The CBC's Susan Ormiston has details from Balsillie himself tonight.

SUSAN ORMISTON (REPORTER):
If the BlackBerry could take the world by storm, well maybe Canada can too. That's Jim Balsillie's view. The co-CEO of RIM, a Canadian super-success story. He's launching a new multi-million-dollar institute to research and influence Canadian foreign policy.

JIM BALSILLIE (RESEARCH IN MOTION):
Canada should and can and will put a bigger footprint into these kinds of issues, which is our legacy.

SUSAN ORMISTON (REPORTER):
He's personally put in the first million dollars for the Canadian International Council with the University of Toronto's Munk Centre for International Studies and his own Centre for Global Governance, and he's recruited ten Canadian companies so far. For 100,000 dollars each, they get a seat on a so-called senate. That will fund 20 fellows to research challenges for Canada like in Afghanistan, cross-border and Arctic sovereignty.

JIM BALSILLIE (RESEARCH IN MOTION):
It's far more effective than just here's the business group over here, here's the academic group over here, and here's, you know, protests over here, and here's the politicians and then here's the career bureaucrats over there. I think creating an environment where they research and they collaborate and they confer and they're resourced is a highly effective institutional approach.

SUSAN ORMISTON (REPORTER):
It means 2 to 3 million dollars a year more for foreign policy research.

JOHN ENGLISH (CENTRE FOR INTERNATIONAL GOVERNANCE INNOVATION):
It makes a difference. It makes a difference in how foreign policy is understood, how issues like Afghanistan or a flag on the North Pole are relevant to Canadians. I think this is going to be a very important organization.

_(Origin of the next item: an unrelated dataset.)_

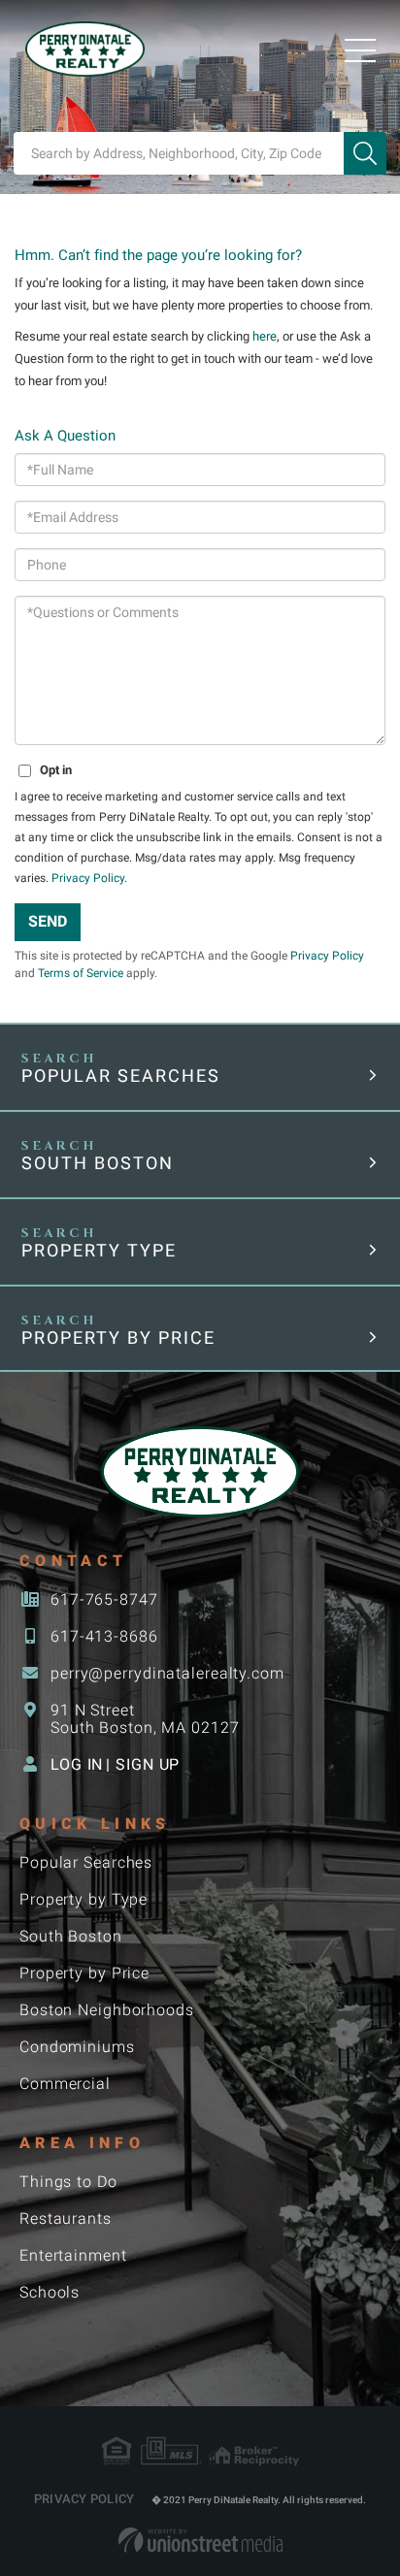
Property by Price (118, 1337)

JANICE STEIN (MUNK CENTRE FOR INTERNATIONAL STUDIES):
It is an organization that is national in scope, will cross all the sectors, the private sector, the public sector, universities, and will bring a critical mass of talent to bear on issues that are fundamental to Canada's role in the world.

SUSAN ORMISTON (REPORTER):
The BlackBerry has made Balsillie a wealthy man. Already he's spent 80 million dollars on international affairs with a new school opening in Waterloo and a Centre on Global Governance. This new initiative, he says, will be politically neutral. His vice-chairs, Bill Graham, a Liberal, and John McNaughton, a Conservative. The hope is to inspire discussion and debate. Why not in the next election campaign, he suggests, a leaders' debate only on foreign affairs? Susan Ormiston, CBC News, Toronto.